Requirement: Reproduce every one of the lines below word for word, with nothing changed.

Data lines
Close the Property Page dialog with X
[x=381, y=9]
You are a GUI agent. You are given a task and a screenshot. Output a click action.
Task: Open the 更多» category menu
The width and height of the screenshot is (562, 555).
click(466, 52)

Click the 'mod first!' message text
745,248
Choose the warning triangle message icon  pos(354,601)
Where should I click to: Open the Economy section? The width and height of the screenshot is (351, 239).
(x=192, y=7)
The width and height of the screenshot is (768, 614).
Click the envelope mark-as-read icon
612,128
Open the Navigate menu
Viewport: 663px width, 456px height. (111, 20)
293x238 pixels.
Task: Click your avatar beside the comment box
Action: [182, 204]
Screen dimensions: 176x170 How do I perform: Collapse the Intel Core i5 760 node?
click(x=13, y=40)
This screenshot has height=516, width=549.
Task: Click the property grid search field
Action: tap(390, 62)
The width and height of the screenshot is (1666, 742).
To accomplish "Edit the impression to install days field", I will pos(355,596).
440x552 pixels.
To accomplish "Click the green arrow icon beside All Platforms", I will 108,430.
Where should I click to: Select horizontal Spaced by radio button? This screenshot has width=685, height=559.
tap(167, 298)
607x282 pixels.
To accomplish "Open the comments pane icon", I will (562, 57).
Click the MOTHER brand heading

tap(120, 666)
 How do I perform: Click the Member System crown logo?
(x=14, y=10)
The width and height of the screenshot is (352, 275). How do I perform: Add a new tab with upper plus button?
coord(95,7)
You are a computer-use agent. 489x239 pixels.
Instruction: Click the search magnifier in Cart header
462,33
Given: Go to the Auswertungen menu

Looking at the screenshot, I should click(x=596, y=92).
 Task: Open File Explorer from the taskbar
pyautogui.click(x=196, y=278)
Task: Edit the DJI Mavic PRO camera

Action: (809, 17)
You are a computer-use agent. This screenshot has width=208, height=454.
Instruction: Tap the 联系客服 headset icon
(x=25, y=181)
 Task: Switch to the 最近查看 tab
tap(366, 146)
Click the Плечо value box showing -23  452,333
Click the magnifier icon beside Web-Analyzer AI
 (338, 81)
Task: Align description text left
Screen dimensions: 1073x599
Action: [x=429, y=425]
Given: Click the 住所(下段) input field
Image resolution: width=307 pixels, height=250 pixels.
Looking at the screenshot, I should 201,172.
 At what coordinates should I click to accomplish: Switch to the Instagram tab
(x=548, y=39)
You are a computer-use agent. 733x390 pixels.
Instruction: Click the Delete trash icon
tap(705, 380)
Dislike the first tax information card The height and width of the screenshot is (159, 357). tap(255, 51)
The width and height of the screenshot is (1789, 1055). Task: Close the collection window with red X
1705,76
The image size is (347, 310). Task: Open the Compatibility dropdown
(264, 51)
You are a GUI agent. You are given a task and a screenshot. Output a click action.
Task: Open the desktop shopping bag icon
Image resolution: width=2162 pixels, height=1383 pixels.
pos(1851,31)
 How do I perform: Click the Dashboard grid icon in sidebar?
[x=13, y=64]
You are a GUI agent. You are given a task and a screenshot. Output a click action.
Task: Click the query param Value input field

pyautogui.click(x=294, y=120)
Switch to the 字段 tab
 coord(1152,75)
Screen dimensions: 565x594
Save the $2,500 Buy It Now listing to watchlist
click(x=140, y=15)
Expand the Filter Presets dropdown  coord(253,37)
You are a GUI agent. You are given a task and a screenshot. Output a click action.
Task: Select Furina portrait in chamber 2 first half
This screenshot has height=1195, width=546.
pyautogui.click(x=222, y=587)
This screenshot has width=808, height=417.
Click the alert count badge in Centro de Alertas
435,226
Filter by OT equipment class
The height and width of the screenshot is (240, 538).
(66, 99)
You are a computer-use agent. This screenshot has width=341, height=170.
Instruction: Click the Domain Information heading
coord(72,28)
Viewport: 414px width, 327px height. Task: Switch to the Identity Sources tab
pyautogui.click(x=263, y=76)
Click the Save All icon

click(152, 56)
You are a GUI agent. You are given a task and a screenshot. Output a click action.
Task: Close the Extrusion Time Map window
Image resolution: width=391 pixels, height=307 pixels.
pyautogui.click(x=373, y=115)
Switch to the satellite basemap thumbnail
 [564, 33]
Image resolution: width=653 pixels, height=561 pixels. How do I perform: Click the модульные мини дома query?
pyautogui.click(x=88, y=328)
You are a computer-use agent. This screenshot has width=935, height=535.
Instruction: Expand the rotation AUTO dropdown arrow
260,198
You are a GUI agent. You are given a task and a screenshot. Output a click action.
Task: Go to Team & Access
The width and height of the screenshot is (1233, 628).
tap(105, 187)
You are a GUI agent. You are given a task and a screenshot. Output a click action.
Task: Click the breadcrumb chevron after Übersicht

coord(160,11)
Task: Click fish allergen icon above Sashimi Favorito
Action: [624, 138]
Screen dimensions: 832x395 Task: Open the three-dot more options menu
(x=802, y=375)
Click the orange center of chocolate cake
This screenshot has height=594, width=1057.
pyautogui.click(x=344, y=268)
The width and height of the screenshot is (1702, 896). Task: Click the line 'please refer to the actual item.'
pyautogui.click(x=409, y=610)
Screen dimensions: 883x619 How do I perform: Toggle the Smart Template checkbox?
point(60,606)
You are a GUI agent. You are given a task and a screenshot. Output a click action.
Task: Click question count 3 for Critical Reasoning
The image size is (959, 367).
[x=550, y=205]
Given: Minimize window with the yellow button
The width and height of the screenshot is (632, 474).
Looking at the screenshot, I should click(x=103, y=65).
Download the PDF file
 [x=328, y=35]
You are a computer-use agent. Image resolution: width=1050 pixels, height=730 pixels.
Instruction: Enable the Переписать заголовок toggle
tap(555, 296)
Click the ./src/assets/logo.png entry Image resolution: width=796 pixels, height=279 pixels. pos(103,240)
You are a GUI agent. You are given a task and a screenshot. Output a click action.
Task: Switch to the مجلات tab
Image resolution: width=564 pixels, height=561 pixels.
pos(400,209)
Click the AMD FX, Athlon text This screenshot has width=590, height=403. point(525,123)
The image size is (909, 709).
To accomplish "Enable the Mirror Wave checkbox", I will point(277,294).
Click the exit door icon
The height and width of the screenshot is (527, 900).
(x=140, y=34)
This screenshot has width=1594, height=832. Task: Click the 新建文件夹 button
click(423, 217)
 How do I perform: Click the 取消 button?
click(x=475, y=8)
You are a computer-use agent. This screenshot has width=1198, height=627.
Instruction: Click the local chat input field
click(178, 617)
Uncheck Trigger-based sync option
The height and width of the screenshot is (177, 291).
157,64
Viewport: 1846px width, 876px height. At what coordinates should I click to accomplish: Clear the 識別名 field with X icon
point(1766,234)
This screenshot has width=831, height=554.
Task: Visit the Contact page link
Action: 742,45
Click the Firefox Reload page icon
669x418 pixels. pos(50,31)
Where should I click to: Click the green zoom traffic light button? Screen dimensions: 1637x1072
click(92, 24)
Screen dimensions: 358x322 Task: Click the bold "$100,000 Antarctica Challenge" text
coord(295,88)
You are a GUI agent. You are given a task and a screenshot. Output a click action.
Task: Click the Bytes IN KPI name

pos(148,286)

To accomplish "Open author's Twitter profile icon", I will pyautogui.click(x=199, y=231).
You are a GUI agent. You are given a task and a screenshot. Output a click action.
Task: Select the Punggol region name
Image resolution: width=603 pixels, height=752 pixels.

Result of this task:
Close the Property Page dialog with X
[x=381, y=9]
You are a GUI agent. You are given a task and a screenshot. Output a click action.
Task: Open the 更多» category menu
The width and height of the screenshot is (562, 555).
click(466, 52)

Click the 'mod first!' message text
745,248
Choose the warning triangle message icon  pos(354,601)
Where should I click to: Open the Economy section? The width and height of the screenshot is (351, 239).
(x=192, y=7)
The width and height of the screenshot is (768, 614).
Click the envelope mark-as-read icon
612,128
Open the Navigate menu
Viewport: 663px width, 456px height. (111, 20)
293x238 pixels.
Task: Click your avatar beside the comment box
Action: [182, 204]
Screen dimensions: 176x170 How do I perform: Collapse the Intel Core i5 760 node?
click(x=13, y=40)
This screenshot has height=516, width=549.
Task: Click the property grid search field
Action: tap(390, 62)
The width and height of the screenshot is (1666, 742).
To accomplish "Edit the impression to install days field", I will pos(355,596).
440x552 pixels.
To accomplish "Click the green arrow icon beside All Platforms", I will 108,430.
Where should I click to: Select horizontal Spaced by radio button? This screenshot has width=685, height=559.
tap(167, 298)
607x282 pixels.
To accomplish "Open the comments pane icon", I will (562, 57).
Click the MOTHER brand heading

tap(120, 666)
 How do I perform: Click the Member System crown logo?
(x=14, y=10)
The width and height of the screenshot is (352, 275). How do I perform: Add a new tab with upper plus button?
coord(95,7)
You are a computer-use agent. 489x239 pixels.
Instruction: Click the search magnifier in Cart header
462,33
Given: Go to the Auswertungen menu

Looking at the screenshot, I should click(x=596, y=92).
 Task: Open File Explorer from the taskbar
pyautogui.click(x=196, y=278)
Task: Edit the DJI Mavic PRO camera

Action: (809, 17)
You are a computer-use agent. This screenshot has width=208, height=454.
Instruction: Tap the 联系客服 headset icon
(x=25, y=181)
 Task: Switch to the 最近查看 tab
tap(366, 146)
Click the Плечо value box showing -23  452,333
Click the magnifier icon beside Web-Analyzer AI
 (338, 81)
Task: Align description text left
Screen dimensions: 1073x599
Action: [x=429, y=425]
Given: Click the 住所(下段) input field
Image resolution: width=307 pixels, height=250 pixels.
Looking at the screenshot, I should 201,172.
 At what coordinates should I click to accomplish: Switch to the Instagram tab
(x=548, y=39)
You are a computer-use agent. 733x390 pixels.
Instruction: Click the Delete trash icon
tap(705, 380)
Dislike the first tax information card The height and width of the screenshot is (159, 357). tap(255, 51)
The width and height of the screenshot is (1789, 1055). Task: Close the collection window with red X
1705,76
The image size is (347, 310). Task: Open the Compatibility dropdown
(264, 51)
You are a GUI agent. You are given a task and a screenshot. Output a click action.
Task: Open the desktop shopping bag icon
Image resolution: width=2162 pixels, height=1383 pixels.
pos(1851,31)
 How do I perform: Click the Dashboard grid icon in sidebar?
[x=13, y=64]
You are a GUI agent. You are given a task and a screenshot. Output a click action.
Task: Click the query param Value input field

pyautogui.click(x=294, y=120)
Switch to the 字段 tab
 coord(1152,75)
Screen dimensions: 565x594
Save the $2,500 Buy It Now listing to watchlist
click(x=140, y=15)
Expand the Filter Presets dropdown  coord(253,37)
You are a GUI agent. You are given a task and a screenshot. Output a click action.
Task: Select Furina portrait in chamber 2 first half
This screenshot has height=1195, width=546.
pyautogui.click(x=222, y=587)
This screenshot has width=808, height=417.
Click the alert count badge in Centro de Alertas
435,226
Filter by OT equipment class
The height and width of the screenshot is (240, 538).
(66, 99)
You are a computer-use agent. This screenshot has width=341, height=170.
Instruction: Click the Domain Information heading
coord(72,28)
Viewport: 414px width, 327px height. Task: Switch to the Identity Sources tab
pyautogui.click(x=263, y=76)
Click the Save All icon

click(152, 56)
You are a GUI agent. You are given a task and a screenshot. Output a click action.
Task: Close the Extrusion Time Map window
Image resolution: width=391 pixels, height=307 pixels.
pyautogui.click(x=373, y=115)
Switch to the satellite basemap thumbnail
 [564, 33]
Image resolution: width=653 pixels, height=561 pixels. How do I perform: Click the модульные мини дома query?
pyautogui.click(x=88, y=328)
You are a computer-use agent. This screenshot has width=935, height=535.
Instruction: Expand the rotation AUTO dropdown arrow
260,198
You are a GUI agent. You are given a task and a screenshot. Output a click action.
Task: Go to Team & Access
The width and height of the screenshot is (1233, 628).
tap(105, 187)
You are a GUI agent. You are given a task and a screenshot. Output a click action.
Task: Click the breadcrumb chevron after Übersicht

coord(160,11)
Task: Click fish allergen icon above Sashimi Favorito
Action: [624, 138]
Screen dimensions: 832x395 Task: Open the three-dot more options menu
(x=802, y=375)
Click the orange center of chocolate cake
This screenshot has height=594, width=1057.
pyautogui.click(x=344, y=268)
The width and height of the screenshot is (1702, 896). Task: Click the line 'please refer to the actual item.'
pyautogui.click(x=409, y=610)
Screen dimensions: 883x619 How do I perform: Toggle the Smart Template checkbox?
point(60,606)
You are a GUI agent. You are given a task and a screenshot. Output a click action.
Task: Click question count 3 for Critical Reasoning
The image size is (959, 367).
[x=550, y=205]
Given: Minimize window with the yellow button
The width and height of the screenshot is (632, 474).
Looking at the screenshot, I should click(x=103, y=65).
Download the PDF file
 [x=328, y=35]
You are a computer-use agent. Image resolution: width=1050 pixels, height=730 pixels.
Instruction: Enable the Переписать заголовок toggle
tap(555, 296)
Click the ./src/assets/logo.png entry Image resolution: width=796 pixels, height=279 pixels. pos(103,240)
You are a GUI agent. You are given a task and a screenshot. Output a click action.
Task: Switch to the مجلات tab
Image resolution: width=564 pixels, height=561 pixels.
pos(400,209)
Click the AMD FX, Athlon text This screenshot has width=590, height=403. point(525,123)
The image size is (909, 709).
To accomplish "Enable the Mirror Wave checkbox", I will point(277,294).
Click the exit door icon
The height and width of the screenshot is (527, 900).
(x=140, y=34)
This screenshot has width=1594, height=832. Task: Click the 新建文件夹 button
click(423, 217)
 How do I perform: Click the 取消 button?
click(x=475, y=8)
You are a computer-use agent. This screenshot has width=1198, height=627.
Instruction: Click the local chat input field
click(178, 617)
Uncheck Trigger-based sync option
The height and width of the screenshot is (177, 291).
157,64
Viewport: 1846px width, 876px height. At what coordinates should I click to accomplish: Clear the 識別名 field with X icon
point(1766,234)
This screenshot has width=831, height=554.
Task: Visit the Contact page link
Action: 742,45
Click the Firefox Reload page icon
669x418 pixels. pos(50,31)
Where should I click to: Click the green zoom traffic light button? Screen dimensions: 1637x1072
click(92, 24)
Screen dimensions: 358x322 Task: Click the bold "$100,000 Antarctica Challenge" text
coord(295,88)
You are a GUI agent. You are given a task and a screenshot. Output a click action.
Task: Click the Bytes IN KPI name

pos(148,286)

To accomplish "Open author's Twitter profile icon", I will pyautogui.click(x=199, y=231).
You are a GUI agent. You are given a task and a screenshot. Output a click action.
Task: Select the Punggol region name
Image resolution: width=603 pixels, height=752 pixels.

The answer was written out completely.